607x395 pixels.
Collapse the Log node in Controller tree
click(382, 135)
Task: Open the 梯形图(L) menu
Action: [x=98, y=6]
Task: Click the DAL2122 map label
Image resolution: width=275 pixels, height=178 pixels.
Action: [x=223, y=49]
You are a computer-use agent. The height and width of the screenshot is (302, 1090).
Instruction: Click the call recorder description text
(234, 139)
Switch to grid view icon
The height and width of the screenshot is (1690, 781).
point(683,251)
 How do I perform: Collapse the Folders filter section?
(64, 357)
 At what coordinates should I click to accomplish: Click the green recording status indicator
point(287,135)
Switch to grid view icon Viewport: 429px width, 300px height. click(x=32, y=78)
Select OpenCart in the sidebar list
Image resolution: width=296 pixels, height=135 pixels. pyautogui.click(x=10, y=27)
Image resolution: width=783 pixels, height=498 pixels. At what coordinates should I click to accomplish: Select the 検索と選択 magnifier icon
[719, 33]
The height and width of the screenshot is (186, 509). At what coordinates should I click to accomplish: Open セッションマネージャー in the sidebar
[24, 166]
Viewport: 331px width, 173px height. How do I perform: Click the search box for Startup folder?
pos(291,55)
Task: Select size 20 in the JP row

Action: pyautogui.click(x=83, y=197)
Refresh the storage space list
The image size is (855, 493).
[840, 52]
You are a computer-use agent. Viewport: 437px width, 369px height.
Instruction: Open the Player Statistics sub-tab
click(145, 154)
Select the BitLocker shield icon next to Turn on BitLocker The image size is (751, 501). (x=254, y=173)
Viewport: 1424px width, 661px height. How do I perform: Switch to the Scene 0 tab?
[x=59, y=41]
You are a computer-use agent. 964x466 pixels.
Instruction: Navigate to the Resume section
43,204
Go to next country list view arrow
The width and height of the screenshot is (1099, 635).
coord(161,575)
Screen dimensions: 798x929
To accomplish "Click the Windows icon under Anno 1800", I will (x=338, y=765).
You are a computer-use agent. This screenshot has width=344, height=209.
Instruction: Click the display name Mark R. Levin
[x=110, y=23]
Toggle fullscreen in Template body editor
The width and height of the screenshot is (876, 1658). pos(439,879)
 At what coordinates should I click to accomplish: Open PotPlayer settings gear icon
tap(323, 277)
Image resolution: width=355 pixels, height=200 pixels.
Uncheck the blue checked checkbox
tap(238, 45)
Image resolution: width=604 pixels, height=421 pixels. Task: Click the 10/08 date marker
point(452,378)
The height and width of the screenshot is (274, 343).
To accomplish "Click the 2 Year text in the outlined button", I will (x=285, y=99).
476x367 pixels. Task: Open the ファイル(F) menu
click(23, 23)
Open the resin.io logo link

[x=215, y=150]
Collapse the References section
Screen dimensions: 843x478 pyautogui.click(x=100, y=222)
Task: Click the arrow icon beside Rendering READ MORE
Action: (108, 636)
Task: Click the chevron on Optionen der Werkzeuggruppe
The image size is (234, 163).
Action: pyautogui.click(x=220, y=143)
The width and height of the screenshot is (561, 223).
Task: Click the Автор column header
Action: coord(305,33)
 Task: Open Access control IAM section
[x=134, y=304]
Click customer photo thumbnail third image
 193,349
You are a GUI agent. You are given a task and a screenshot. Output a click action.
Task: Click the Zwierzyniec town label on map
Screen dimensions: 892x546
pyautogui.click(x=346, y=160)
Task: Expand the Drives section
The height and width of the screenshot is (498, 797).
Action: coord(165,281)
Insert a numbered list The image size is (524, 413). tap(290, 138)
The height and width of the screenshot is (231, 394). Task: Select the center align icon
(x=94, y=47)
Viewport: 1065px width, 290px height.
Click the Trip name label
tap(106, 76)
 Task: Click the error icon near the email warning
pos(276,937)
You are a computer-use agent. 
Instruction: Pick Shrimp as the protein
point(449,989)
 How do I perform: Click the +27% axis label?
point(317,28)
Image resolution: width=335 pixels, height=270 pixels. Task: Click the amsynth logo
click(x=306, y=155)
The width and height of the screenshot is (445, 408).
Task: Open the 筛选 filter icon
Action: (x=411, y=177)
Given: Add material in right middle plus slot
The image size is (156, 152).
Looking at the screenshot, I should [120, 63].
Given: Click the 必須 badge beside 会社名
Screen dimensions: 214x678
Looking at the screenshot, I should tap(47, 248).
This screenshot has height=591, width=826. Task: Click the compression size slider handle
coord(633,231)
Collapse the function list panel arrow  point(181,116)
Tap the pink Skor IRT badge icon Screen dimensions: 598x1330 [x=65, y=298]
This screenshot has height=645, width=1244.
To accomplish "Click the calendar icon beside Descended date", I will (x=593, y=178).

################

What is being asked - Copy out each line of the data that holds the string "badge".

Solved problem -
Given: Click the 必須 badge beside 会社名
Tap the pink Skor IRT badge icon Screen dimensions: 598x1330 [x=65, y=298]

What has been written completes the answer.